Dans ce vaste tour d'horizon offert par Sœur Carolina, elle n'a pas manqué de revenir sur ses attentes à l'égard de la visite actuelle du Pape François au Timor oriental. En premier lieu, nous espérons tous que la devise de ce voyage papal « Que votre foi soit votre culture » sera mise en œuvre. Des mots et des actions pour vivre la valeur de l'Évangile, le pardon, la solidarité, la justice, la paix, l'amour de la vie, la compassion pour les pauvres qui nous entourent », explique la religieuse timoraise. Que les dirigeants de la nation puissent prendre conscience de leur échec et repartir du bon pied, qu'ils sachent créer des relations interpersonnelles, avec sagesse, patience, moralité.

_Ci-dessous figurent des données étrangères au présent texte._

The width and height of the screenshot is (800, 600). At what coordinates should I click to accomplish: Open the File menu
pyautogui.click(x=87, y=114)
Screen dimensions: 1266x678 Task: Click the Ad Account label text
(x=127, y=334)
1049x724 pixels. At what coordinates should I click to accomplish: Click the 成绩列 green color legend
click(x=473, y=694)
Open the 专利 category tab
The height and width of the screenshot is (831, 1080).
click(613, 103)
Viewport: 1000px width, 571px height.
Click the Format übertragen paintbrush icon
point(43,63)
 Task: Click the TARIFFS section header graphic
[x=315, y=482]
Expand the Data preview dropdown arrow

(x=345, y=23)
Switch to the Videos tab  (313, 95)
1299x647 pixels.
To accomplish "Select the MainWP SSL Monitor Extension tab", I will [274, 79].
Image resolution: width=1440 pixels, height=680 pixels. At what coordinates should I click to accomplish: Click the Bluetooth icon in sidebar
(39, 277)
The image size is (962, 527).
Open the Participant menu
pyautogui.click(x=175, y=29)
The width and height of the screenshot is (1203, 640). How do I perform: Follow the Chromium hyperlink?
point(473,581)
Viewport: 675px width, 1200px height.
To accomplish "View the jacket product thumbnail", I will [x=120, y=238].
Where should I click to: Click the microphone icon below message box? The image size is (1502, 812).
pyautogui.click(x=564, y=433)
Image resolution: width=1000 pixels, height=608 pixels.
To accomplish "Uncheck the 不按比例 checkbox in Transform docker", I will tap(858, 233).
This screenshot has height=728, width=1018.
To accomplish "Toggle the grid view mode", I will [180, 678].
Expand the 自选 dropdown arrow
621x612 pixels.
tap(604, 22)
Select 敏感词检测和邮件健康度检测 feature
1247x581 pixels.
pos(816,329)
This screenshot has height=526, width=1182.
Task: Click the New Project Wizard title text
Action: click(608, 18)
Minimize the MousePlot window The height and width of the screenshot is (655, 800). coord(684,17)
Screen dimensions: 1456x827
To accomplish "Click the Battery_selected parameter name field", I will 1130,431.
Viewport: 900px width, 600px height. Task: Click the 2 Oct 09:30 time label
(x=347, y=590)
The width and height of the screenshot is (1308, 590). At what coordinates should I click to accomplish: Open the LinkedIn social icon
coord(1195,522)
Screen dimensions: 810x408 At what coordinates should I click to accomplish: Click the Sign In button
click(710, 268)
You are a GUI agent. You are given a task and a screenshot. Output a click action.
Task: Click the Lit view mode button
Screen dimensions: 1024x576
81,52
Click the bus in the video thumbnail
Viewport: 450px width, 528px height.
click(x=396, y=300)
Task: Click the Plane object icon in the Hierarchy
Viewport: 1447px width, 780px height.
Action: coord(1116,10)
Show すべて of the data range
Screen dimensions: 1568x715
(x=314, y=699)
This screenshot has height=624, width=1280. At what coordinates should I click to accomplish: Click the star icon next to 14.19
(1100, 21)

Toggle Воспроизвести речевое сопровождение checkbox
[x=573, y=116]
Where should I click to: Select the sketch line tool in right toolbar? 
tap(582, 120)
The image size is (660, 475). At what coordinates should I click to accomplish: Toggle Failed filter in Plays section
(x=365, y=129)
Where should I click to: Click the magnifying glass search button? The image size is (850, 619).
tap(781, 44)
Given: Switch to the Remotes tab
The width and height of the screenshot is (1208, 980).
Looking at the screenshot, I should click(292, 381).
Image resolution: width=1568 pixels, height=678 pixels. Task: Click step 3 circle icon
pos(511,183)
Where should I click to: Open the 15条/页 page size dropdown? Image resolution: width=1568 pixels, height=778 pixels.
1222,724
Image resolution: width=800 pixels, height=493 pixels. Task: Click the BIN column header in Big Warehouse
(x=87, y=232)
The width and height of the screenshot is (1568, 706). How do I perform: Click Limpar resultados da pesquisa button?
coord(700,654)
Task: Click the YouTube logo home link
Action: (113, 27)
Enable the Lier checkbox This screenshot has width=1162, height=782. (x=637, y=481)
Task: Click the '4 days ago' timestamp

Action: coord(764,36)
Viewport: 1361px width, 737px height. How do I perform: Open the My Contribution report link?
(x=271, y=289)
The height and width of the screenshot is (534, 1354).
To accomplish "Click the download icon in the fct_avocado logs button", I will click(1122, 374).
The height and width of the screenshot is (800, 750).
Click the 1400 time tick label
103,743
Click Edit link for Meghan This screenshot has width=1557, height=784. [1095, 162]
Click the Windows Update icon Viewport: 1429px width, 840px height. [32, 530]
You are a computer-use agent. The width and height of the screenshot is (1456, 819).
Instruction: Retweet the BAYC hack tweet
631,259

Que les dirigeants de la nation et de l'Eglise, conscients de leur responsabilité, vivent l'attitude du Bon Pasteur pour savoir conduire leurs troupeaux, embrasser tous les membres du groupe en harmonie les uns avec les autres. Que les dirigeants de la nation et de l'Église aient un cœur de bon samaritain pour aimer ou choisir les pauvres à travers l'exemple du Pape François. Par la présence du Pape François, que le cœur de chaque chrétien batte.